Officials say Dangote had to meet Mugabe and his relevant ministers because most aspects of the government-related policy and procedures are risks beyond his control, for example, granting of mining concessions, licences and permits, taxation, and various contracts to be signed with the government.

“Dangote is mainly concerned with risks related to uncertainties in the government policy and regulation, hence he needed to meet the president, but he is looking beyond the current situation,” one official said.

Even though some senior ruling Zanu PF officials want Mugabe to run for re-election in 2018 until 2023, insiders say he might soon bow out due to health problems or political pressure associated with the current economic meltdown. Mugabe is however known for his stubborn resistance to pressure, although he cannot defy health complications, dotage and frailty.

Cannot tell exactly when
Government ministers this week said Dangote and his advisors believe this is the most opportune time to enter the Zimbabwe market because the country is moving towards the end of Mugabe’s rule even if they cannot say exactly when that will be.

This reality though is now openly acknowledged in government as Mnangagwa and First Lady Grace Mugabe recently spoke about the situation in Zimbabwe in future-sounding terms looking beyond Mugabe.

Although Zimbabwe has signed investment agreements with Russia and China in recent months after long negotiations, Dangote came to Harare and decided to invest.

Sources that were in the closed door meetings between Mugabe and Dangote said the Nigerian industrialist would be exempted from the controversial indigenisation policy which require foreign investors to surrender at least 51% to locals and remain with 49% or less.

“Mugabe told Dangote of the various investment opportunities in Zimbabwe, in agriculture and the mining sectors especially,” a source said. “He then assured him that his investments will be protected as the indigenisation policy will be waived for him.

Dangote assured the president that on Monday next week his team which comprises geologists, engineers, lawyers and the chief strategist will be in the country to do feasibility studies as well as paperwork.
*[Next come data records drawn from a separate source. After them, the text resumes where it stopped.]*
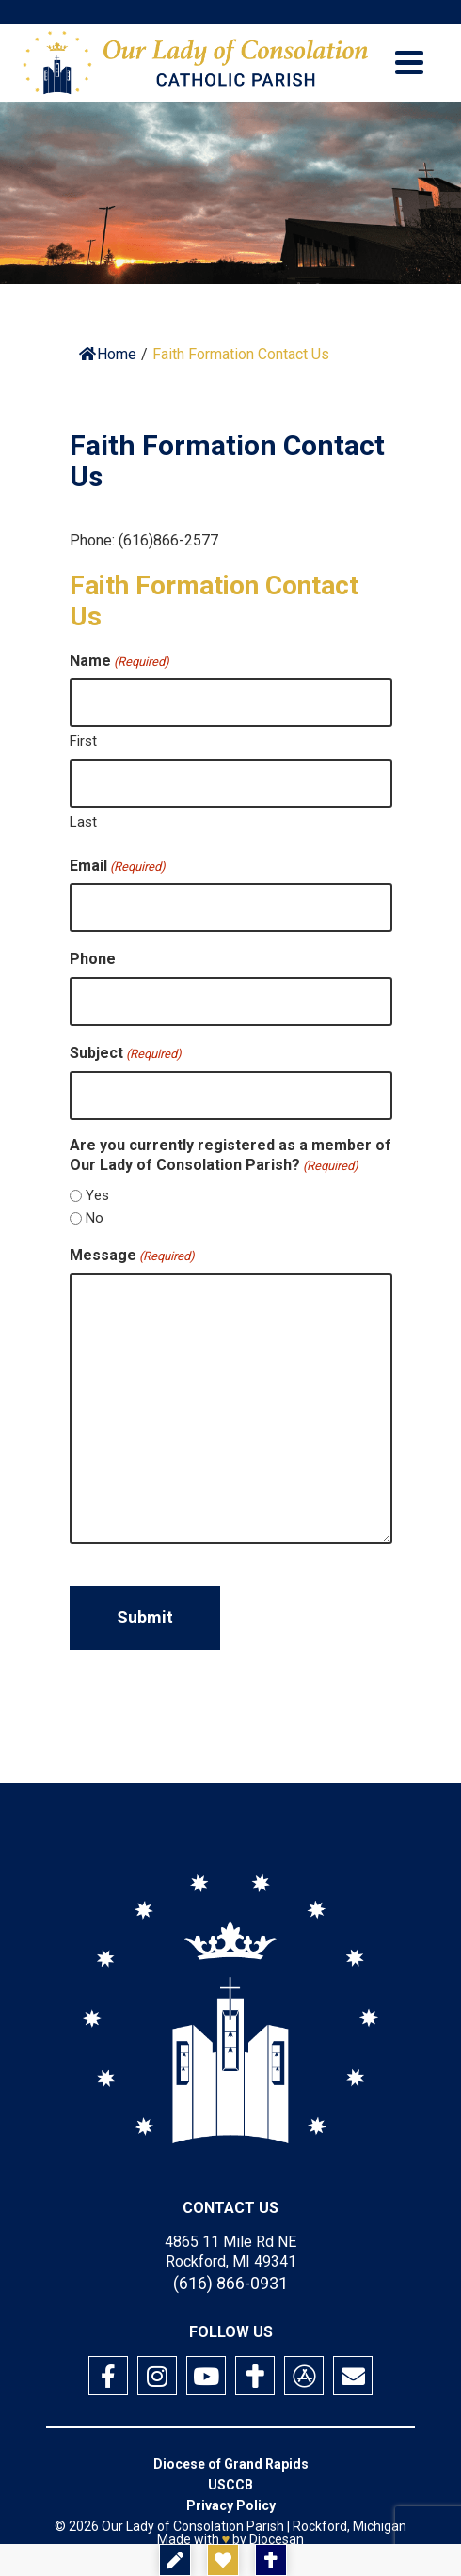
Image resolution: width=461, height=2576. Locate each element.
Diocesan (276, 2539)
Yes (97, 1195)
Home (107, 354)
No (94, 1217)
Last (83, 822)
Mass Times (340, 2560)
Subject (126, 1053)
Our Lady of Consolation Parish (193, 2526)
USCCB (230, 2484)
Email (118, 866)
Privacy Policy (231, 2505)
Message (132, 1255)
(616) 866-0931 (230, 2283)
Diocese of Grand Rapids (231, 2464)
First (83, 741)
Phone (93, 959)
“He also said one of his intentions is to construct a plant which will employ close to 1,000 people producing 1.5 million tonnes of cement per year.”

Although China and Russia have signed multi-billion dollar investment deals with Zimbabwe, they have been treading cautiously as they fear their investments could sink in this unstable environment.

Last year in August Chinese leaders told Mugabe in Beijing he needed to resolve his succession problems and ensure leadership renewal, as well as embrace serious reforms to get game-changing investment. The same message was communicated to Mnangagwa when he visited China in July.